Babies more prone to colonisation by bacteria that bring disease, new study confirms.
Babies born by caesarean section are missing normal bacteria and their guts are colonised instead by bugs found in operating rooms and intensive care units, according to a new British study in the journal Nature.
Worryingly, those hospital bacteria include strains that are antibiotic-resistant.
The finding is the latest in a wave of research on the “gut microbiome”, the trillions of bacteria that call your intestine home and collectively weigh up to two kilograms in adults.
Far from being passive free riders, these gut bugs are increasingly known to have a hand in illnesses from depression to cancer and even autism.
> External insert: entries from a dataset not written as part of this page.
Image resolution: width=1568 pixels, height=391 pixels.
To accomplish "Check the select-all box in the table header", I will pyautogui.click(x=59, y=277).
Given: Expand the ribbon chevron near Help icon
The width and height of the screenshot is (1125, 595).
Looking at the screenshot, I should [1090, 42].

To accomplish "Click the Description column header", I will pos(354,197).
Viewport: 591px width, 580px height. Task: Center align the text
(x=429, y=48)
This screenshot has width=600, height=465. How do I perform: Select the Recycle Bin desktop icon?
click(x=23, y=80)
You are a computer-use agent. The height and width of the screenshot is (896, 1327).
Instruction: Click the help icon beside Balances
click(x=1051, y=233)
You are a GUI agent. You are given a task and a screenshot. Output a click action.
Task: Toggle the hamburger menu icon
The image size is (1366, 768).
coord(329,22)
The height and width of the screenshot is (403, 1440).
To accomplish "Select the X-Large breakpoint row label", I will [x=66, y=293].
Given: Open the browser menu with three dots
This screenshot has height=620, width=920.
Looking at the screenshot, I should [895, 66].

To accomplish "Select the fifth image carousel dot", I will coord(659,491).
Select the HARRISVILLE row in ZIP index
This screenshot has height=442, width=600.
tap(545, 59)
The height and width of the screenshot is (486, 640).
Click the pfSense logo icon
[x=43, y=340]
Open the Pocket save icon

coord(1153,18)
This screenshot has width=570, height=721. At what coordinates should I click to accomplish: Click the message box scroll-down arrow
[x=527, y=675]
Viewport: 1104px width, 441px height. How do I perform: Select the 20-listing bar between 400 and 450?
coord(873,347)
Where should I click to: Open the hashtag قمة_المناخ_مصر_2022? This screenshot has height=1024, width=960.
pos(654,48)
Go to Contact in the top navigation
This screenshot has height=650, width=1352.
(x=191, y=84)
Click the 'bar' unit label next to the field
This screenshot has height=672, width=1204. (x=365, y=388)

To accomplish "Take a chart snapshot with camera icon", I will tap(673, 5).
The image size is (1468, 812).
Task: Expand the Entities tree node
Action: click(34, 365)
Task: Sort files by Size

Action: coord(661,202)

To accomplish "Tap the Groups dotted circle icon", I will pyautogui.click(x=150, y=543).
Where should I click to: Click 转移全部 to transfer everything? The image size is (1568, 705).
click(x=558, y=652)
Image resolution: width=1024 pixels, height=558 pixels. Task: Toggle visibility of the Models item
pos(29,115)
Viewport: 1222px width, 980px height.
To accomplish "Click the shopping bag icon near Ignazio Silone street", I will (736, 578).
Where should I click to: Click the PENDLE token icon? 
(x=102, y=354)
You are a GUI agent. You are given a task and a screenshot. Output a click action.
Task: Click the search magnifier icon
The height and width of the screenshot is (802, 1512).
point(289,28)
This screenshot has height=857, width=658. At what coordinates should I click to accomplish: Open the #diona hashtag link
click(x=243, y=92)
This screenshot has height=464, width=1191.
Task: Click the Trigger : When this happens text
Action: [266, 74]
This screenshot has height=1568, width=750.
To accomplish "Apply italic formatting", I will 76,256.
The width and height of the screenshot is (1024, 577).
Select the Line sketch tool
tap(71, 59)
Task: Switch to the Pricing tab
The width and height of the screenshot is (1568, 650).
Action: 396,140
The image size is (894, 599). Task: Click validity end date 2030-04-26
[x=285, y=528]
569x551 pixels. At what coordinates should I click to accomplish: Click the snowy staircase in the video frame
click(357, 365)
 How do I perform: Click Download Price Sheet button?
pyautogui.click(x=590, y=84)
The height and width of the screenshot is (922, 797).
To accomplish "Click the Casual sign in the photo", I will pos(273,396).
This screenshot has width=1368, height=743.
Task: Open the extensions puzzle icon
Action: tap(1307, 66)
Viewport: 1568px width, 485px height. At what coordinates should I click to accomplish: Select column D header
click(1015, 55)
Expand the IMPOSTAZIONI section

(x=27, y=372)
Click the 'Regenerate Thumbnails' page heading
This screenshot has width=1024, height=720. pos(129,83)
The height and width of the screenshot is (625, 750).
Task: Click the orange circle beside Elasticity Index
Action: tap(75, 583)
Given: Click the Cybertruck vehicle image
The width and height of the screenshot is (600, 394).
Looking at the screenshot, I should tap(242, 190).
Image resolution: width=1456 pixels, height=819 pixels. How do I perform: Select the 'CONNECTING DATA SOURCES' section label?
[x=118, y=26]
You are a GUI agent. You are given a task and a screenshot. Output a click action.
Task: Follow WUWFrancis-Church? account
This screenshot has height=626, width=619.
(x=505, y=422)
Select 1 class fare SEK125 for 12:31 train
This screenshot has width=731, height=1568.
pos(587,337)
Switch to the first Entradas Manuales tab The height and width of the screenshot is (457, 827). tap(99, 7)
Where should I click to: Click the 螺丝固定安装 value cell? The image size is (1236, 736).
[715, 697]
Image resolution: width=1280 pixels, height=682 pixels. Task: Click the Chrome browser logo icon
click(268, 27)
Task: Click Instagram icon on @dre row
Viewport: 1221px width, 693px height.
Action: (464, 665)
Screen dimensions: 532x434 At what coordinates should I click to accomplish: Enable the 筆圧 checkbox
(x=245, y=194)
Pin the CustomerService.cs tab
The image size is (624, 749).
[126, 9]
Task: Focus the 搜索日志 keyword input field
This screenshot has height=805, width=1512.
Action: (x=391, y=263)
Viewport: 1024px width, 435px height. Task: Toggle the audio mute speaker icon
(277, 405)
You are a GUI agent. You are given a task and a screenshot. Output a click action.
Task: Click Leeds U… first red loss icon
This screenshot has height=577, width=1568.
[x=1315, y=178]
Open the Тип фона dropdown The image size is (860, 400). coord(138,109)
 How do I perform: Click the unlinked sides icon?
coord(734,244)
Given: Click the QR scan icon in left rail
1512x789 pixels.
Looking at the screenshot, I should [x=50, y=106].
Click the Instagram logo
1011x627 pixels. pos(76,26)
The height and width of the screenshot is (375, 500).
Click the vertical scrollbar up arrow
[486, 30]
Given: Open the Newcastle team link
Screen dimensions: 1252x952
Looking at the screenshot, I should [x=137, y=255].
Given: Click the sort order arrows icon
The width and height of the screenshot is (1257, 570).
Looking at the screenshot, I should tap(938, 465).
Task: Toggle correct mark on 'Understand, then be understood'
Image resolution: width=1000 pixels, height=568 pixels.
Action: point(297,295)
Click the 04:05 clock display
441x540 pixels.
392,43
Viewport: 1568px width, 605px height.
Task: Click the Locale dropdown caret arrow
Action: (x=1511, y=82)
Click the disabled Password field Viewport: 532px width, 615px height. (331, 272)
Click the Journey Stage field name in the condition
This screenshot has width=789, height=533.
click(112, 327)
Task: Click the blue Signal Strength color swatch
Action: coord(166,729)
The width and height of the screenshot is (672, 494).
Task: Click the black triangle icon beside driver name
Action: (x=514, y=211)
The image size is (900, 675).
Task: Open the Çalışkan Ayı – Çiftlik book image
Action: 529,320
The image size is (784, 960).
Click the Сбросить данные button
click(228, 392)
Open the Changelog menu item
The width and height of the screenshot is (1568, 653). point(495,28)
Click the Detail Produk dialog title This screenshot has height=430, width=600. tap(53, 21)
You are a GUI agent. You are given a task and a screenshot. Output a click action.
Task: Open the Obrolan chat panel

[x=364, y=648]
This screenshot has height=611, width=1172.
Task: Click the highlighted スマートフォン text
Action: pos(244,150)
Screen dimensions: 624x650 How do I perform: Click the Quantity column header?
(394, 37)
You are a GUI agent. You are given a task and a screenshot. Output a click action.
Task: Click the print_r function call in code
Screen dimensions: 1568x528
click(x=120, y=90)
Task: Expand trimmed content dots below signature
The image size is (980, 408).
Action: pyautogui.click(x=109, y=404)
Hence the deep interest in cultivating the right class of passenger.
The kinds of bacteria that lurk in your darker recesses depend in part on what the researchers, led by microbiologist Trevor Lawley at the Wellcome Sanger Institute in the UK, call “pioneering microorganisms”.
These first settlers stake an early claim in the race to colonise your gut.
Their ranks are swelled by bacteria bub picks up on its way through the vagina, mingled with more bugs from mum’s poo, which tends to put in a showing at delivery due to pressure from the baby’s head.
But as medicine intrudes on the birth process – global caesarean rates have almost doubled since 2000 – the bugs in the guts of tiny tots are changing, something linked to asthma and allergy in childhood.
Until now, however, understanding how early life shapes our bacterial inheritance has been limited by small studies with limited poo samples.